Mamadou Kana Baldé, cet officier de l’état civil délégué de la commune de Dixinn fait savoir qu’il rencontre des difficultés liées aux statistiques de la COVID-19 suite au faible enregistrement des naissances, décès tout comme des mariages dans la commune de Dixinn.
« Si vous savez bonne souvenance en 2021, tellement que la maladie avait pris une certaine proportion inquiétante, il était même interdit de célébrer les mariages dans les mosquées et dans les communes. Donc, cela a un peu diminué la fréquence de l’enregistrement des faits d’État Civil» lance-t-il, avant de faire remarquer que c’est à la veille de Ramadan et la fin d’année notamment le mois de décembre chez les chrétiens que les fréquences d’activité d’état civil augmente indique.
Pour les enregistrements ou les jugements supplétifs, ils sont constatés le plus souvent à la veille de l’ouverture de classes, poursuit-t-il. Parlant des statistiques de l’année écoulée, Mamadou Kana Baldé souligne:
« En ce qui concerne les déclarations de tête, nous avons 1683 naissance, au niveau des décès, 78 cas enregistrés, mariage : 602, les jugements supplétifs tenant lieu d’acte de naissance, nous avons enregistrés 1084 » déclare l’officier de l’état civil.
Ajoutez à ces chiffres, il ya également des jugements supplétifs tenant lieu d’acte de décès qui se chiffrent à 143 et aussi des jugements supplétifs lieu d’acte de mariage qui sont à 58.

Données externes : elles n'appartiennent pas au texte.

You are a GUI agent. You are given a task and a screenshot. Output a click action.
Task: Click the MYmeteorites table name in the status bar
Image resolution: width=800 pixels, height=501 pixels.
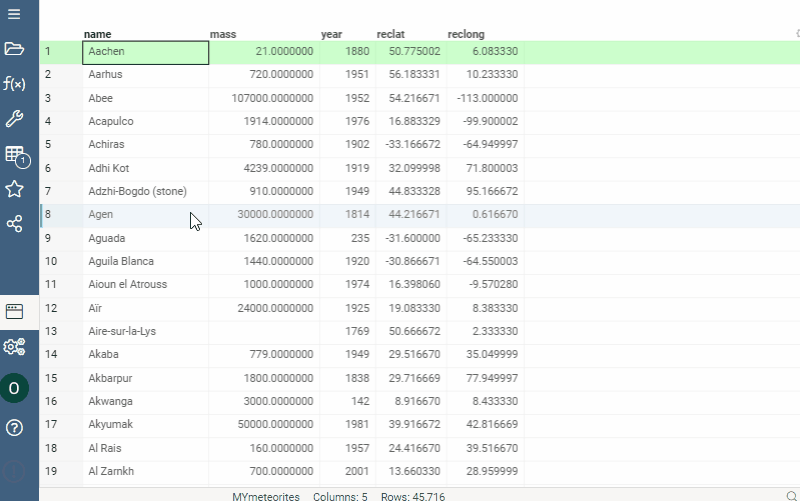click(x=264, y=496)
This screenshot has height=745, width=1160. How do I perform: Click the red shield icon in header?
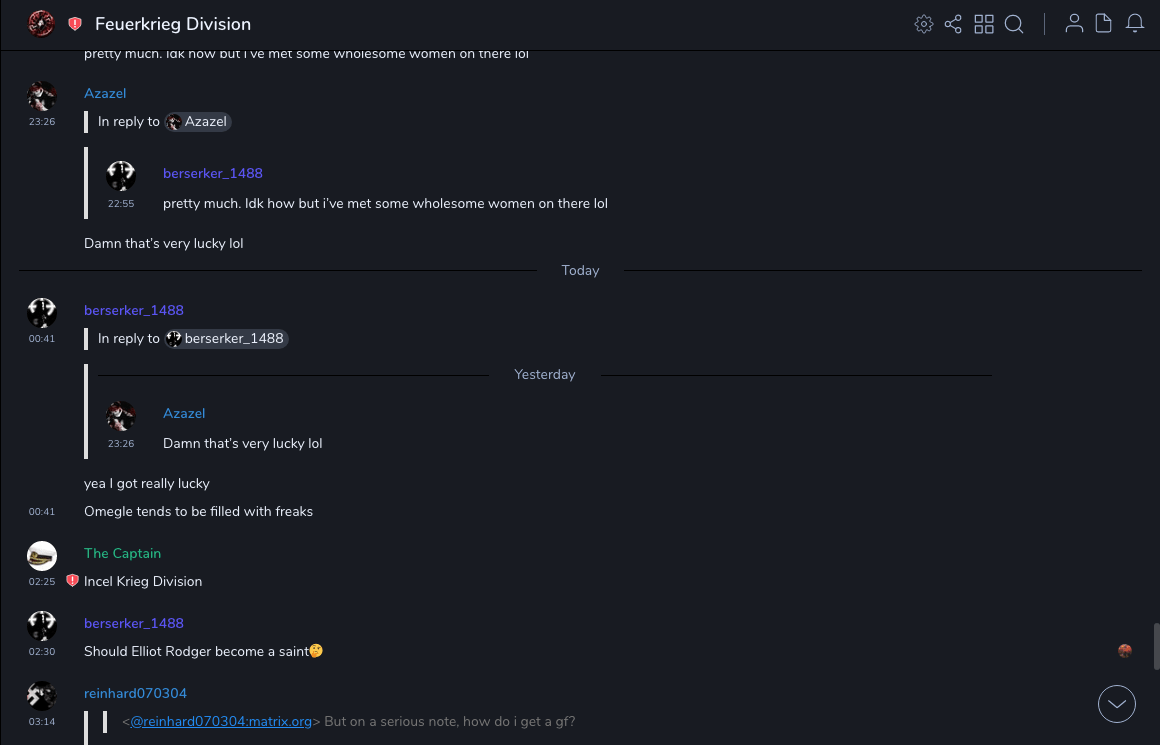click(75, 24)
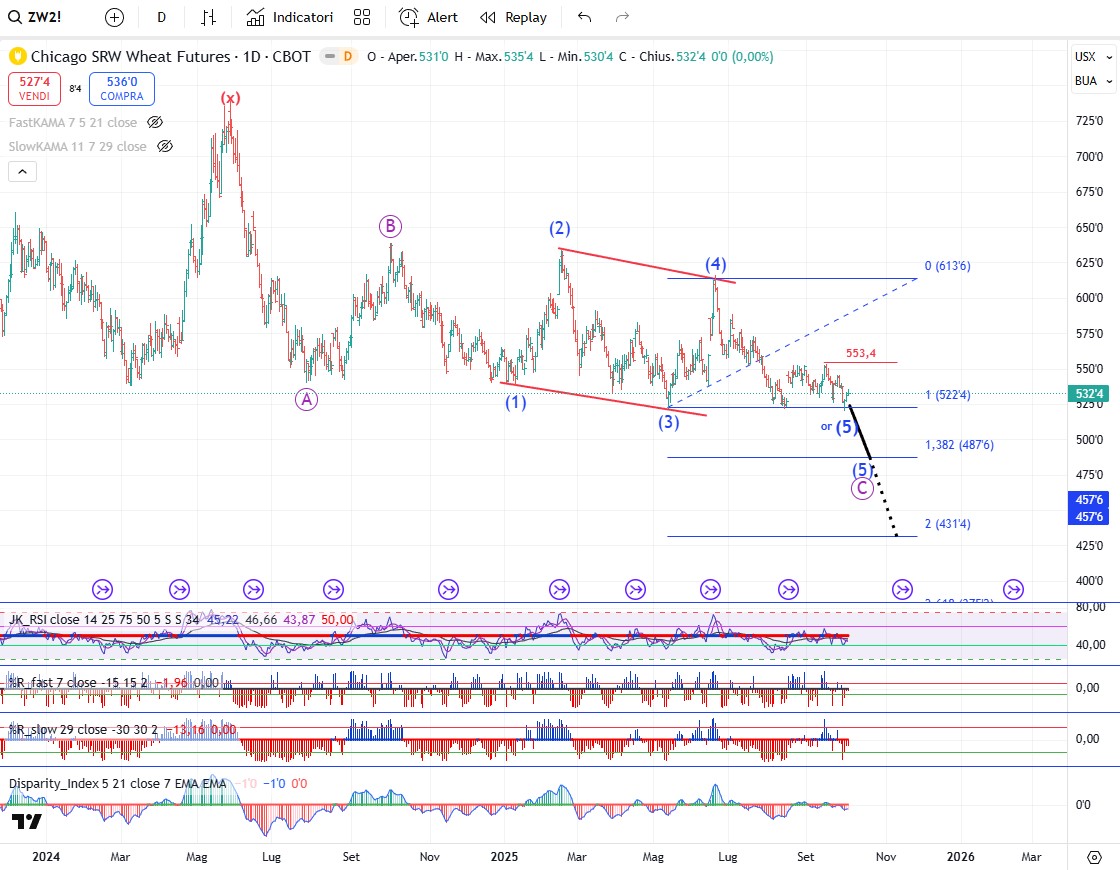Collapse the indicator legend with chevron
The height and width of the screenshot is (870, 1120).
point(22,171)
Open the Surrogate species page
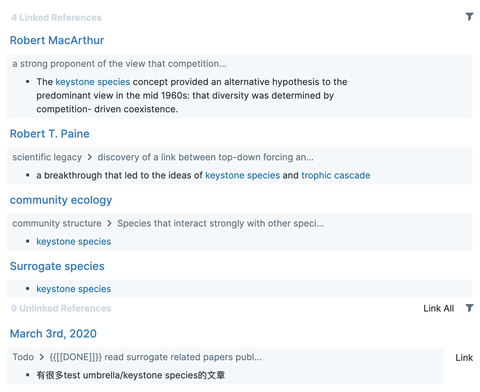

Quand aux déclarations de décès, elles se font seulement dans un cadre spécifique généralement, mentionne cet officier de l’état a civil.
« Le plus souvent les cas d’enregistrement de décès, c’est quand les gens ont des situations de banque ou d’héritage qu’ils viennent déclarer ».
Mamadou Kana Baldé, invite les citoyens à faire acte de mariage à la Mairie, de déclarer les naissances ainsi que les cas de décès qui serviront de base de données pour l’État.